An oil field off the Nigerian coast with substantial reserves and potential risks has become the latest foreign prize scooped up as part of China Petrochemical Corp.'s African expansion campaign.
The state owned oil gorilla better known as Sinopec announced in mid November that its wholly owned subsidiary Sinopec International Petroleum Exploration and Production Corp. had agreed to buy a 20 percent stake in an offshore block from French oil major Total SA.
The transaction valued at USD 2.46 billion gives Sinopec access to about 100 million barrels of proven reserves in the OML138 block in the waters of the Niger River Delta basin.

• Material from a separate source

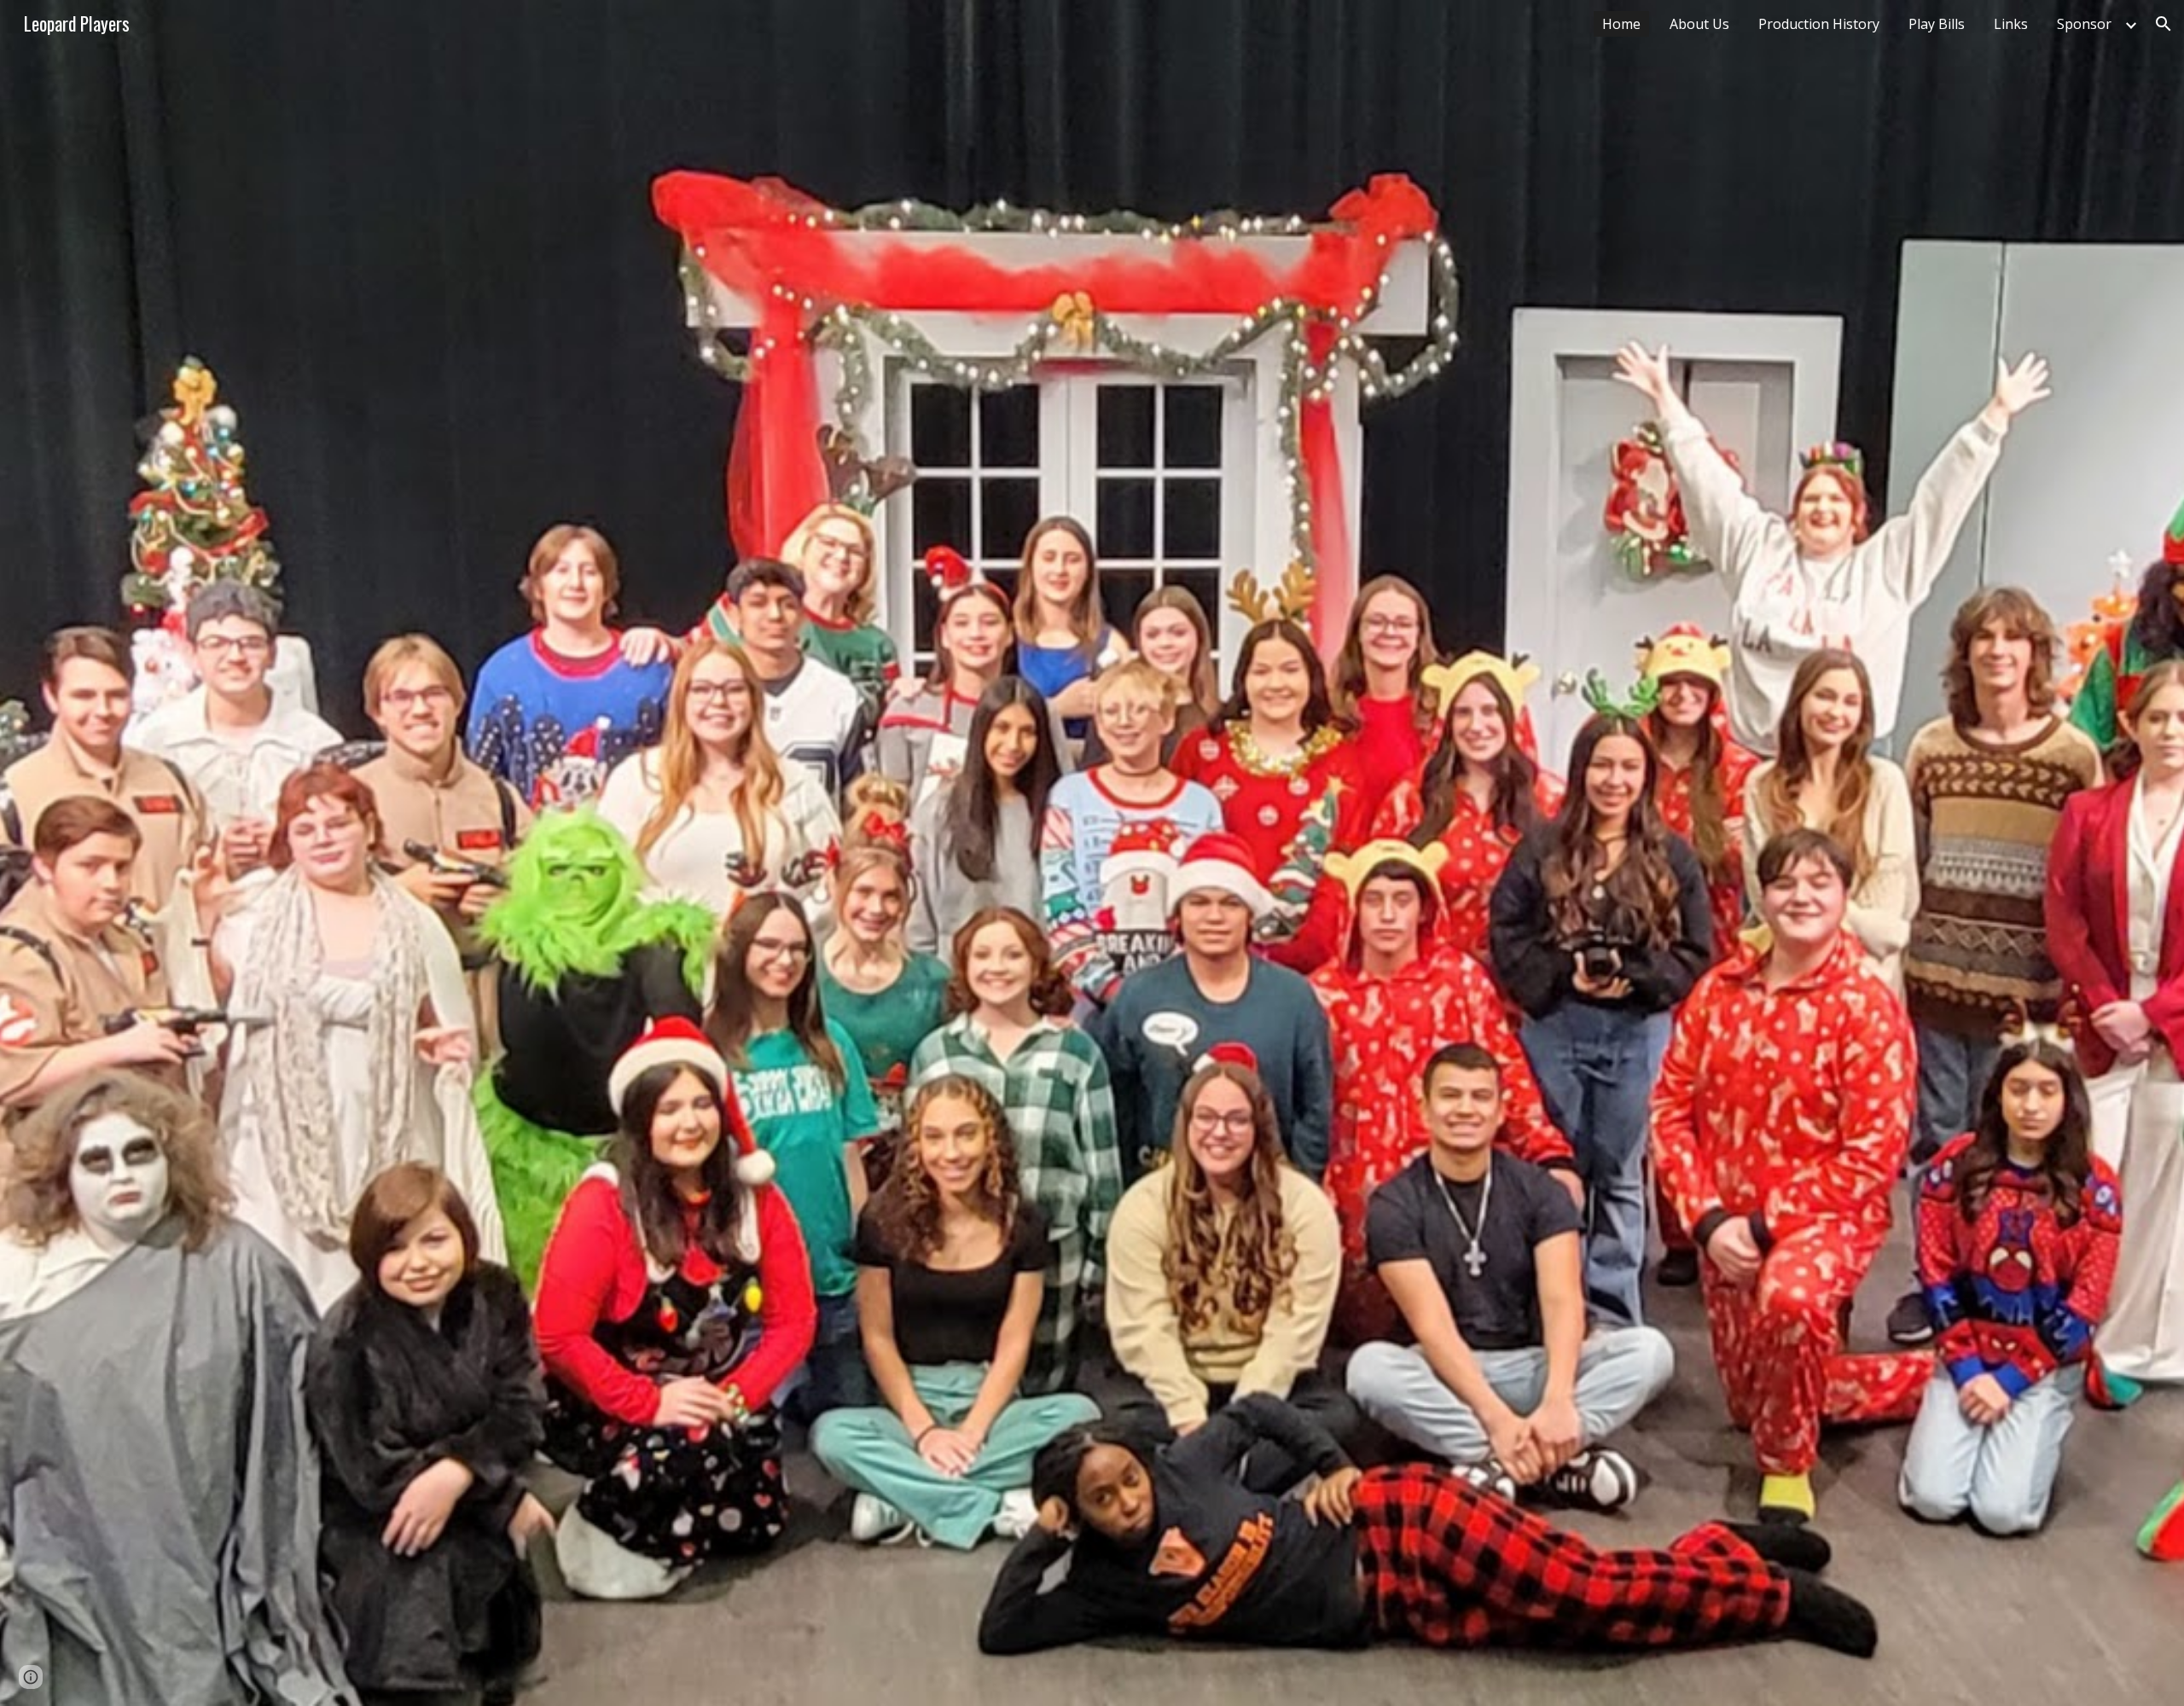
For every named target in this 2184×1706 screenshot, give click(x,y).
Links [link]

So far, Total is the operator of undersea oil at the site, and it's unclear whether Sinopec will fully take over the operation or sign a contract to have the French company continue pumping.
Three other multinational oil giants Chevron Corp, ExxonMobil and Nexen Inc control the remaining 80 percent of oil rights in the block covering 906 square kilometers. Another Chinese state-owned oil company, China National Offshore Oil Corp., recently won Canadian government approval to buy Nexen.
Since Total launched OML138 pumping operations in February, production has averaged 24,000 barrels a day. It's expected to rise to 26,000 barrels.
The deal came three years after Sinopec's global expansion campaign reached West Africa via a USD 7.2 billion deal for the Swiss firm Addax Petroleum's oil reserves in Nigeria, Gabon and Cameroon, as well as Iraq. The Nigerian buyout included one onshore and six offshore blocks.
Moreover, Sinopec has been pumping oil from fields in Angola since 2007.